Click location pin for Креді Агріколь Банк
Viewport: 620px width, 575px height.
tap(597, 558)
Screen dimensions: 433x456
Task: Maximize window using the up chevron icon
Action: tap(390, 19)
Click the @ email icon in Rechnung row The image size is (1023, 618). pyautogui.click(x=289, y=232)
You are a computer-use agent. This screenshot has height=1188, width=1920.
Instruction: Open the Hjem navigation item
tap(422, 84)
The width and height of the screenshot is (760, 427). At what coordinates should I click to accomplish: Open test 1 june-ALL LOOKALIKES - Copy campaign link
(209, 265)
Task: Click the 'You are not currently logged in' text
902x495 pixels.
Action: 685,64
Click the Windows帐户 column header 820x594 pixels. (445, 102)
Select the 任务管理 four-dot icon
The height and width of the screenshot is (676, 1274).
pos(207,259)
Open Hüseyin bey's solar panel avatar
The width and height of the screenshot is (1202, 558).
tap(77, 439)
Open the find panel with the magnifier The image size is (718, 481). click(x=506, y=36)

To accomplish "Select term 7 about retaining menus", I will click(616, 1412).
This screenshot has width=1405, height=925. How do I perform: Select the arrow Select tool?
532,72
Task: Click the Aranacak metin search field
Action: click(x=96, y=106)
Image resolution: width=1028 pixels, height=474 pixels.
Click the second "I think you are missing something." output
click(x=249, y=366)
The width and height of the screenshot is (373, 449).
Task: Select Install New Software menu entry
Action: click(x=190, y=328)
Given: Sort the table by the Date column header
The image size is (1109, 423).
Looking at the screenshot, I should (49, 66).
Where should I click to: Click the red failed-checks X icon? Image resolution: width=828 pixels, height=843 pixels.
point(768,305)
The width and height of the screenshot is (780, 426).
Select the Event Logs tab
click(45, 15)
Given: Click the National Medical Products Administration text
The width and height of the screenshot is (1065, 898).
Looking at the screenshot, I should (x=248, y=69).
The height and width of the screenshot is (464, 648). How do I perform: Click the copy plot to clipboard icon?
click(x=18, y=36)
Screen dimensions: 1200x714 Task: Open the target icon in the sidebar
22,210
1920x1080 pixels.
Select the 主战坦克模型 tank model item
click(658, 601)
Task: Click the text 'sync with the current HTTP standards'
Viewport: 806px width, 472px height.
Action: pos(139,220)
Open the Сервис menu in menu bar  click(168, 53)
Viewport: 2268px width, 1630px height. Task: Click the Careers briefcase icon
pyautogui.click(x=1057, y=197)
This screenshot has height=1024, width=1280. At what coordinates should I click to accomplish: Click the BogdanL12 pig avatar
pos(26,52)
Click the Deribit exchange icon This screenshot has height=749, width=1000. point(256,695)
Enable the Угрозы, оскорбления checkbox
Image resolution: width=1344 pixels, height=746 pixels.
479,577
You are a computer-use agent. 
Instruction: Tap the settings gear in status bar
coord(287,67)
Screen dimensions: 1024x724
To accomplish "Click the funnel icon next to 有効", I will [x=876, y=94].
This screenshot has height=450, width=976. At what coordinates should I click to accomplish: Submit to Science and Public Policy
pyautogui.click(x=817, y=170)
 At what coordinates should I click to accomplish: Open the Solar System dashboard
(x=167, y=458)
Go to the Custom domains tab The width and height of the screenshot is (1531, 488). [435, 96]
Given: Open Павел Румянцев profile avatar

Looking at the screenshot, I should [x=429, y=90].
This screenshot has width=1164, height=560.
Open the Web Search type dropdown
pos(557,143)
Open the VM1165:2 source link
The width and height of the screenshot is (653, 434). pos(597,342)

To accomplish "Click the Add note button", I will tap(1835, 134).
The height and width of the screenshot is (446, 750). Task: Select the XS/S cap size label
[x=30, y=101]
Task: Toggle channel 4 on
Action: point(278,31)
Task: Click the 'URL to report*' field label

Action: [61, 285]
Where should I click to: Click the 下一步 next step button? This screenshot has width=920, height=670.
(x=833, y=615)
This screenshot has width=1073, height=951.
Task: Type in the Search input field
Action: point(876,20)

____________________

THE PROBLEM – Every entry above must be reproduced word for word.

WRITTEN ANSWER –
Click location pin for Креді Агріколь Банк
Viewport: 620px width, 575px height.
tap(597, 558)
Screen dimensions: 433x456
Task: Maximize window using the up chevron icon
Action: tap(390, 19)
Click the @ email icon in Rechnung row The image size is (1023, 618). pyautogui.click(x=289, y=232)
You are a computer-use agent. This screenshot has height=1188, width=1920.
Instruction: Open the Hjem navigation item
tap(422, 84)
The width and height of the screenshot is (760, 427). At what coordinates should I click to accomplish: Open test 1 june-ALL LOOKALIKES - Copy campaign link
(209, 265)
Task: Click the 'You are not currently logged in' text
902x495 pixels.
Action: 685,64
Click the Windows帐户 column header 820x594 pixels. (445, 102)
Select the 任务管理 four-dot icon
The height and width of the screenshot is (676, 1274).
pos(207,259)
Open Hüseyin bey's solar panel avatar
The width and height of the screenshot is (1202, 558).
tap(77, 439)
Open the find panel with the magnifier The image size is (718, 481). click(x=506, y=36)

To accomplish "Select term 7 about retaining menus", I will click(616, 1412).
This screenshot has width=1405, height=925. How do I perform: Select the arrow Select tool?
532,72
Task: Click the Aranacak metin search field
Action: click(x=96, y=106)
Image resolution: width=1028 pixels, height=474 pixels.
Click the second "I think you are missing something." output
click(x=249, y=366)
The width and height of the screenshot is (373, 449).
Task: Select Install New Software menu entry
Action: click(x=190, y=328)
Given: Sort the table by the Date column header
The image size is (1109, 423).
Looking at the screenshot, I should (49, 66).
Where should I click to: Click the red failed-checks X icon? Image resolution: width=828 pixels, height=843 pixels.
point(768,305)
The width and height of the screenshot is (780, 426).
Select the Event Logs tab
click(45, 15)
Given: Click the National Medical Products Administration text
The width and height of the screenshot is (1065, 898).
Looking at the screenshot, I should (x=248, y=69).
The height and width of the screenshot is (464, 648). How do I perform: Click the copy plot to clipboard icon?
click(x=18, y=36)
Screen dimensions: 1200x714 Task: Open the target icon in the sidebar
22,210
1920x1080 pixels.
Select the 主战坦克模型 tank model item
click(658, 601)
Task: Click the text 'sync with the current HTTP standards'
Viewport: 806px width, 472px height.
Action: pos(139,220)
Open the Сервис menu in menu bar  click(168, 53)
Viewport: 2268px width, 1630px height. Task: Click the Careers briefcase icon
pyautogui.click(x=1057, y=197)
This screenshot has height=1024, width=1280. At what coordinates should I click to accomplish: Click the BogdanL12 pig avatar
pos(26,52)
Click the Deribit exchange icon This screenshot has height=749, width=1000. point(256,695)
Enable the Угрозы, оскорбления checkbox
Image resolution: width=1344 pixels, height=746 pixels.
479,577
You are a computer-use agent. 
Instruction: Tap the settings gear in status bar
coord(287,67)
Screen dimensions: 1024x724
To accomplish "Click the funnel icon next to 有効", I will [x=876, y=94].
This screenshot has height=450, width=976. At what coordinates should I click to accomplish: Submit to Science and Public Policy
pyautogui.click(x=817, y=170)
 At what coordinates should I click to accomplish: Open the Solar System dashboard
(x=167, y=458)
Go to the Custom domains tab The width and height of the screenshot is (1531, 488). [435, 96]
Given: Open Павел Румянцев profile avatar

Looking at the screenshot, I should [x=429, y=90].
This screenshot has width=1164, height=560.
Open the Web Search type dropdown
pos(557,143)
Open the VM1165:2 source link
The width and height of the screenshot is (653, 434). pos(597,342)

To accomplish "Click the Add note button", I will tap(1835, 134).
The height and width of the screenshot is (446, 750). Task: Select the XS/S cap size label
[x=30, y=101]
Task: Toggle channel 4 on
Action: point(278,31)
Task: Click the 'URL to report*' field label

Action: [61, 285]
Where should I click to: Click the 下一步 next step button? This screenshot has width=920, height=670.
(x=833, y=615)
This screenshot has width=1073, height=951.
Task: Type in the Search input field
Action: point(876,20)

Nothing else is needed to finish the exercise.